Could you return verbatim the lines between the one holding "Where should I click to: Click the 'Files'" and the one holding "click(x=631, y=66)", inclusive?
═══ DATASET RECORDS ═══
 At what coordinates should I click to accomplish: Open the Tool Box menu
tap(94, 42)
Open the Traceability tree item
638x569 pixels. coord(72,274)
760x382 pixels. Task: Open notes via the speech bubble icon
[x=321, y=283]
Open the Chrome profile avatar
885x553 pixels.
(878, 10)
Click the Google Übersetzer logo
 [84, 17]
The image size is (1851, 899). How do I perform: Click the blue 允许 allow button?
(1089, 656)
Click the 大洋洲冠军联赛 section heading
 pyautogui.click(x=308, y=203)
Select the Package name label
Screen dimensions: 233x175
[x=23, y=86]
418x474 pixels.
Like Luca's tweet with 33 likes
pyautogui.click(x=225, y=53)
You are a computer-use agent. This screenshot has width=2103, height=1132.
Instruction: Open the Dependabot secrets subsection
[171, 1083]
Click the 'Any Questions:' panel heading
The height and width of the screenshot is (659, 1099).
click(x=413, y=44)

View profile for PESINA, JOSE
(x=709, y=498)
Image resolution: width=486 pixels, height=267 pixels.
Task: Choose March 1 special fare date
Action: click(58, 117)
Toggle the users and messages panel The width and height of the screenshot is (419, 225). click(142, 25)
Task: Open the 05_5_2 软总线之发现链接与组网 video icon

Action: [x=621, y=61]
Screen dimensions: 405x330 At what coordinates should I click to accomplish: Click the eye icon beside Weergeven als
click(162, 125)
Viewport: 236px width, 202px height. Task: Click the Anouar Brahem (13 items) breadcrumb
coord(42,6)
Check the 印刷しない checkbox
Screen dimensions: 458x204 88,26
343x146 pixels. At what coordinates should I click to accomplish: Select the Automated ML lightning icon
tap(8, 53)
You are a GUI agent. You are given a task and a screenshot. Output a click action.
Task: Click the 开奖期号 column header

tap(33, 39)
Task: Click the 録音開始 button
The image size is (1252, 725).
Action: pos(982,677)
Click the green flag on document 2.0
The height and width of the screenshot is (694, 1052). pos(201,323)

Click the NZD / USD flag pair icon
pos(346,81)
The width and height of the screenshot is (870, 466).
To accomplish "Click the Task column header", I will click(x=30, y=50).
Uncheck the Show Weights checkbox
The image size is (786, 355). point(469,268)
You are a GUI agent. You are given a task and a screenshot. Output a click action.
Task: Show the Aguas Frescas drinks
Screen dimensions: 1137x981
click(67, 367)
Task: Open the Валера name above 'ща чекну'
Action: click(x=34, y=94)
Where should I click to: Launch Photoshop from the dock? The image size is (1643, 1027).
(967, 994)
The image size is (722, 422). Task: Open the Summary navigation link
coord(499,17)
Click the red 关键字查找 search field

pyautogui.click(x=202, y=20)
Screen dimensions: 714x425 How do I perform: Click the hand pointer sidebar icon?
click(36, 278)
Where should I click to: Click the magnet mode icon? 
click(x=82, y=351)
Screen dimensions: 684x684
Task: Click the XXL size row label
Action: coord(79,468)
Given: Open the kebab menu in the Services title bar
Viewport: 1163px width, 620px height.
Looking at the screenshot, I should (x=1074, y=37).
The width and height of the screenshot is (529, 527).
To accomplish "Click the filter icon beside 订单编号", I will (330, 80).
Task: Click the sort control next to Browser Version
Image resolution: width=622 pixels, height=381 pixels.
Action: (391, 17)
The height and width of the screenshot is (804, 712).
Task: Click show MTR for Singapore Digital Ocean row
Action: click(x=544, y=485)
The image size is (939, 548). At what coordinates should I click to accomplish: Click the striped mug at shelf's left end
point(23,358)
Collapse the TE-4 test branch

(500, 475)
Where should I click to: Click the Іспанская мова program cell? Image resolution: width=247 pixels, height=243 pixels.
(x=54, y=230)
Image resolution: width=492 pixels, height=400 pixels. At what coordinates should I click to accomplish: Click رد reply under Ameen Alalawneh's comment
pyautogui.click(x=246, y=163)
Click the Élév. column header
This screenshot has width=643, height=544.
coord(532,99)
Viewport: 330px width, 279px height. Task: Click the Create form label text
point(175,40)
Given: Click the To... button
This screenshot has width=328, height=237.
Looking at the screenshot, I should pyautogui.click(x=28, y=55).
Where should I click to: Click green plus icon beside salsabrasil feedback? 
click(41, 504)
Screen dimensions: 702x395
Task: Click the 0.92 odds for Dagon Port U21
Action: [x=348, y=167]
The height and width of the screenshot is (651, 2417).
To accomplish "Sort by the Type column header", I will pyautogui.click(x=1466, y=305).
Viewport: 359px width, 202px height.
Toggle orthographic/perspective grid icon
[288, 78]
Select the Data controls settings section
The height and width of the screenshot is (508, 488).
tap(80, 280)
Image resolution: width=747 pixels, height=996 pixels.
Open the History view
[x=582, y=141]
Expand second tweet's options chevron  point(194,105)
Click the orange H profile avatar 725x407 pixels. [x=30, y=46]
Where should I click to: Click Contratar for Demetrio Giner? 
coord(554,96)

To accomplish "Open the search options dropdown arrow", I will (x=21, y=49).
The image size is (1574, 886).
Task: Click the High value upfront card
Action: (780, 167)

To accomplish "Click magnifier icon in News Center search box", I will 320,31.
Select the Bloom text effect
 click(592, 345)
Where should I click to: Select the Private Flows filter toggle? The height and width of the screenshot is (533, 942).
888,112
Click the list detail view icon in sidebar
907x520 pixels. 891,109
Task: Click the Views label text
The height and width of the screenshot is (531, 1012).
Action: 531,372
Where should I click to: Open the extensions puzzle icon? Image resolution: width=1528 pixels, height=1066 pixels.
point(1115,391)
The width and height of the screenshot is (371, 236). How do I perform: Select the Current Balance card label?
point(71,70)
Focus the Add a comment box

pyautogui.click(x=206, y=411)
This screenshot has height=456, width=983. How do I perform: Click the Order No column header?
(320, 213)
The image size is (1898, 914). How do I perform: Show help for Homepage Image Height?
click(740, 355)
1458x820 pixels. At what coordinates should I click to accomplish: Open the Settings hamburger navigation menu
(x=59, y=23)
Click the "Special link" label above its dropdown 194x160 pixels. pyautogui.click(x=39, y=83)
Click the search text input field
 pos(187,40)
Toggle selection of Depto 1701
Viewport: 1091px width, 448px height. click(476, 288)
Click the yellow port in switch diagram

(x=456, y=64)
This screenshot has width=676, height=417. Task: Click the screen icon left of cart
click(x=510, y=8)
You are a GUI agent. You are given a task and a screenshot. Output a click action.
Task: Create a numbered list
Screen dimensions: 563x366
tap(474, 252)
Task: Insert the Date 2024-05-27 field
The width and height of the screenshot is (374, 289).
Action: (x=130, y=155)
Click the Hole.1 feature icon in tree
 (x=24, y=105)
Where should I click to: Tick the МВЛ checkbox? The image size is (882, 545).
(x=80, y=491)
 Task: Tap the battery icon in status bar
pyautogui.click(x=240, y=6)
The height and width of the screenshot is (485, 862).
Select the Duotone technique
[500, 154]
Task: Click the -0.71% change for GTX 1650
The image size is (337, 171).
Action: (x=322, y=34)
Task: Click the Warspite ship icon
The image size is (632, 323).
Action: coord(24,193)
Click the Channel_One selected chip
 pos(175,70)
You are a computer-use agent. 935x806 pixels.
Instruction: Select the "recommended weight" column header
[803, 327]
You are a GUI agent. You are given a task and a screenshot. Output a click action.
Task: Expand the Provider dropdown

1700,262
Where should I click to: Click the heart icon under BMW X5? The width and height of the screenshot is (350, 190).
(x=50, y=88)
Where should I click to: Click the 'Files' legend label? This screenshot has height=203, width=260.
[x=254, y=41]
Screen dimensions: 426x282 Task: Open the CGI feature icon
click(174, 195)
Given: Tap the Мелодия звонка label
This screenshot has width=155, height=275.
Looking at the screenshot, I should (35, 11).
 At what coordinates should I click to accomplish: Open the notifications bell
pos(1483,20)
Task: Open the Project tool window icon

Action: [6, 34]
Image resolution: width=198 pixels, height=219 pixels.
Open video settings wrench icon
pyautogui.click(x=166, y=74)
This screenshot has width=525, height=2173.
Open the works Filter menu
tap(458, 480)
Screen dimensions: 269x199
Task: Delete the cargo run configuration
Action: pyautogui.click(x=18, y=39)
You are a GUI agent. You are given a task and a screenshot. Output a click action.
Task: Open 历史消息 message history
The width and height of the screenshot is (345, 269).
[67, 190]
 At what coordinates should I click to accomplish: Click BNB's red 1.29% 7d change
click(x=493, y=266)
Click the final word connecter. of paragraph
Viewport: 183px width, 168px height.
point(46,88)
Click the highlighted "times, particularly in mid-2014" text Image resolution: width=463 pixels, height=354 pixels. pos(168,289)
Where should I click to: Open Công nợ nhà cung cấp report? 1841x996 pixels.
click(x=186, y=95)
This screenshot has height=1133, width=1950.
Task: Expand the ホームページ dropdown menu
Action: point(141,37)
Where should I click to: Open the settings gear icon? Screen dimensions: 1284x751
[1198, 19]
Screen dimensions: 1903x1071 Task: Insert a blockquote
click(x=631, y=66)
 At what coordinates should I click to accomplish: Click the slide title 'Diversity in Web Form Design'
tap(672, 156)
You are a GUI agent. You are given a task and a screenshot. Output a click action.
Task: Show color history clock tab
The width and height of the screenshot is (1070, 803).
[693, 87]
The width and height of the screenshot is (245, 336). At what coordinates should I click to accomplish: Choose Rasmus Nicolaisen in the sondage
═══
[RESPONSE FOR THIS EXERCISE]
Where should I click to: Click the 'Files' legend label? This screenshot has height=203, width=260.
[x=254, y=41]
Screen dimensions: 426x282 Task: Open the CGI feature icon
click(174, 195)
Given: Tap the Мелодия звонка label
This screenshot has width=155, height=275.
Looking at the screenshot, I should (35, 11).
 At what coordinates should I click to accomplish: Open the notifications bell
pos(1483,20)
Task: Open the Project tool window icon

Action: [6, 34]
Image resolution: width=198 pixels, height=219 pixels.
Open video settings wrench icon
pyautogui.click(x=166, y=74)
This screenshot has width=525, height=2173.
Open the works Filter menu
tap(458, 480)
Screen dimensions: 269x199
Task: Delete the cargo run configuration
Action: pyautogui.click(x=18, y=39)
You are a GUI agent. You are given a task and a screenshot. Output a click action.
Task: Open 历史消息 message history
The width and height of the screenshot is (345, 269).
[67, 190]
 At what coordinates should I click to accomplish: Click BNB's red 1.29% 7d change
click(x=493, y=266)
Click the final word connecter. of paragraph
Viewport: 183px width, 168px height.
point(46,88)
Click the highlighted "times, particularly in mid-2014" text Image resolution: width=463 pixels, height=354 pixels. pos(168,289)
Where should I click to: Open Công nợ nhà cung cấp report? 1841x996 pixels.
click(x=186, y=95)
This screenshot has height=1133, width=1950.
Task: Expand the ホームページ dropdown menu
Action: point(141,37)
Where should I click to: Open the settings gear icon? Screen dimensions: 1284x751
[1198, 19]
Screen dimensions: 1903x1071 Task: Insert a blockquote
click(x=631, y=66)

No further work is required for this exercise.